**Texto**:

--

Richard Rorty (1931-2007) é reconhecido como um dos filósofos mais brilhantes e polêmicos da tradição americana do final do século XX e início do século XXI. Sua obra Filosofia e o espelho da natureza, publicado em 1979, vislumbrou o mundo acadêmico e foi amplamente traduzida em diversas línguas. Desde então até sua morte em 2007, desenvolveu um intenso debate em revistas especializadas em filosofia, ciências sociais e políticas, educação e teoria literária.

Para além dos trabalhos especializados, Rorty se transformou também em um dos melhores escritores dos chamados filósofo-literários dos maiores jornais do mundo, inclusive no Brasil, onde foram publicados diversos textos de sua autoria na Folha de São Paulo.

O interesse por esse autor se dá pelo fato que seus escritos revelam uma profunda e intensa capacidade de dialogar tecnicamente com as duas grandes escolas do pensamento ocidental atual: a filosofia analítica e a filosofia continental. Em suas diversas conferências, publicadas posteriormente em diversos livros, é possível ver um autor que passa com facilidade da terminologia de um filósofo como Hegel, para outros filósofos com pensamentos completamente diferentes como Nietzsche ou Sartre, Bertrand Russell ou Wittgenstein.

--

**Dados fornecidos**:
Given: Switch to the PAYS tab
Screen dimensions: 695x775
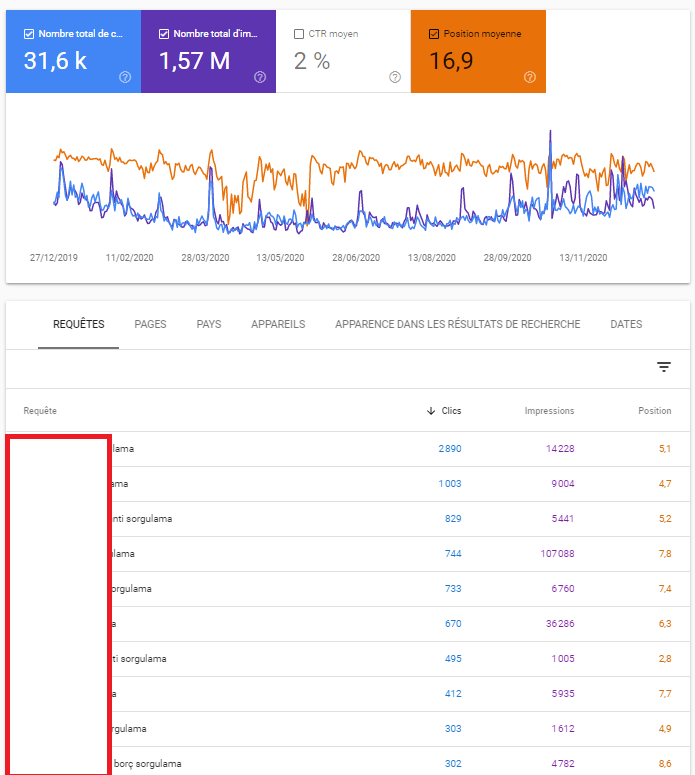Looking at the screenshot, I should (x=209, y=324).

--

**Tarefas propostas**:
A. Segundo o texto sobre Rorty, em que ano foi publicada a obra Filosofia e o espelho da natureza?
B. Extraia do texto sobre Rorty o trecho que se abre com as palavras que contêm "O interesse por" e se fecha com "Russell ou Wittgenstein.".
O material vem de uma fonte diferente da do texto.

**Respostas dadas**:
A. Em 1979.

B.
O interesse por esse autor se dá pelo fato que seus escritos revelam uma profunda e intensa capacidade de dialogar tecnicamente com as duas grandes escolas do pensamento ocidental atual: a filosofia analítica e a filosofia continental. Em suas diversas conferências, publicadas posteriormente em diversos livros, é possível ver um autor que passa com facilidade da terminologia de um filósofo como Hegel, para outros filósofos com pensamentos completamente diferentes como Nietzsche ou Sartre, Bertrand Russell ou Wittgenstein.